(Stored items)

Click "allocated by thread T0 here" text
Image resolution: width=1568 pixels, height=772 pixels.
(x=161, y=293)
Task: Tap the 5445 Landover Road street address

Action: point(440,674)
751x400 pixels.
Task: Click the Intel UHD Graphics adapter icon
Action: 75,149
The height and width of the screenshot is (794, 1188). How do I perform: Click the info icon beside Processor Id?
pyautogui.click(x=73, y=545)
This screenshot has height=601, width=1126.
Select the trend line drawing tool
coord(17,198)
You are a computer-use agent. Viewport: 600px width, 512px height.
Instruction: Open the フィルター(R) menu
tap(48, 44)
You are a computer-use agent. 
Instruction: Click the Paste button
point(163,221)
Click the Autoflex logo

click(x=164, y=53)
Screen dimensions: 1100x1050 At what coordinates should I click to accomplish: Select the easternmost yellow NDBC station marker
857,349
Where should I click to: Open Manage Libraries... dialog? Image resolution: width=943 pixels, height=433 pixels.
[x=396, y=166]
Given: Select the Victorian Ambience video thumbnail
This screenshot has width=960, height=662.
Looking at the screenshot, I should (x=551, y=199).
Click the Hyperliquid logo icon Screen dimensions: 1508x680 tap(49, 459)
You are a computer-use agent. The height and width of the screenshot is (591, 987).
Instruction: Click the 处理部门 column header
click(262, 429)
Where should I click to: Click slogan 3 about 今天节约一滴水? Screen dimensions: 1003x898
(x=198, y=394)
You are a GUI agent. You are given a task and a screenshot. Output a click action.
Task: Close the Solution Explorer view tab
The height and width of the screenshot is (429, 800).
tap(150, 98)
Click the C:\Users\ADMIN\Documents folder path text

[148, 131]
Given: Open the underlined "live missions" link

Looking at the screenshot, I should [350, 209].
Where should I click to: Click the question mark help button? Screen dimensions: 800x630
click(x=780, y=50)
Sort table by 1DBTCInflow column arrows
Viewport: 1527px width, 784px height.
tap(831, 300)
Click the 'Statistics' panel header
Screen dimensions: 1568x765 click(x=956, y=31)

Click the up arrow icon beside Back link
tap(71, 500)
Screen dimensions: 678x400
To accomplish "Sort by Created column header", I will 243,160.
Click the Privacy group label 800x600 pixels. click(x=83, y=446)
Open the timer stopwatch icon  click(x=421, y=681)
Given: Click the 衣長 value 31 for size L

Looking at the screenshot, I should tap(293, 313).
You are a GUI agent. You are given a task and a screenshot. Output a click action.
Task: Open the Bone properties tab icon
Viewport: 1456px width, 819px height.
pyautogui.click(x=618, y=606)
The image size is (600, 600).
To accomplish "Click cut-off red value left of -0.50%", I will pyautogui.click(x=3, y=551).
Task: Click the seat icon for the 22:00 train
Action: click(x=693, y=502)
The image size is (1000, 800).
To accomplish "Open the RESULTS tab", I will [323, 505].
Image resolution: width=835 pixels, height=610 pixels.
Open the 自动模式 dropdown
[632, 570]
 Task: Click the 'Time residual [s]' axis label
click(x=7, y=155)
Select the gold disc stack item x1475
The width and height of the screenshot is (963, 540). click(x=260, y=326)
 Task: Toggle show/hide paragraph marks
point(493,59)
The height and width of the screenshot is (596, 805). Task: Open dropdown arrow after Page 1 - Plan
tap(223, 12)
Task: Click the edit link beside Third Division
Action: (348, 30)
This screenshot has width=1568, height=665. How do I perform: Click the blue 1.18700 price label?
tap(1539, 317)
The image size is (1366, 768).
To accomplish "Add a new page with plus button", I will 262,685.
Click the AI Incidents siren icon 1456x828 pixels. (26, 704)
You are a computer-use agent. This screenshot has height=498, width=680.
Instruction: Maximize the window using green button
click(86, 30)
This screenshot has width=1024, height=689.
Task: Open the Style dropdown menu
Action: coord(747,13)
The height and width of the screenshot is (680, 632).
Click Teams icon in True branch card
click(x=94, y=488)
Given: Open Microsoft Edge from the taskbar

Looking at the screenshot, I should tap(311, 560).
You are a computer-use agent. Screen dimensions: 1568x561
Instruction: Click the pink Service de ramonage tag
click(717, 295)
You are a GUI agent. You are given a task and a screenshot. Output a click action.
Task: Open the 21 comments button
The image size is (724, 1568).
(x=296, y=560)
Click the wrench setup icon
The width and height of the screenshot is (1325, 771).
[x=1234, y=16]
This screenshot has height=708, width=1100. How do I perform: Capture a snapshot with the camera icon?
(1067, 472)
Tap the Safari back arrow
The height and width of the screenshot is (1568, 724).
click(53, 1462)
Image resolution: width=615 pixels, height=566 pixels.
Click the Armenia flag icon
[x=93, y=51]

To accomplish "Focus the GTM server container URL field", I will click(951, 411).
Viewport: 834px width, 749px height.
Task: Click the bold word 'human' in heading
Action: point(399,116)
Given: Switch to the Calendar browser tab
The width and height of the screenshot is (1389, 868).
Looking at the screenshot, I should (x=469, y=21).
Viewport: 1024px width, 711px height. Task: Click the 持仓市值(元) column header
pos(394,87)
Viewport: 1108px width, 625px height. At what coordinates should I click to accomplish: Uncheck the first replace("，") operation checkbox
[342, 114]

### Task to carry out
Could you transcribe the entries exactly, from the first line through the line containing "You are a computer-use agent. Viewport: 600px", and give nothing more?

### Your solution
Click "allocated by thread T0 here" text
Image resolution: width=1568 pixels, height=772 pixels.
(x=161, y=293)
Task: Tap the 5445 Landover Road street address

Action: point(440,674)
751x400 pixels.
Task: Click the Intel UHD Graphics adapter icon
Action: 75,149
The height and width of the screenshot is (794, 1188). How do I perform: Click the info icon beside Processor Id?
pyautogui.click(x=73, y=545)
This screenshot has height=601, width=1126.
Select the trend line drawing tool
coord(17,198)
You are a computer-use agent. Viewport: 600px width, 512px height.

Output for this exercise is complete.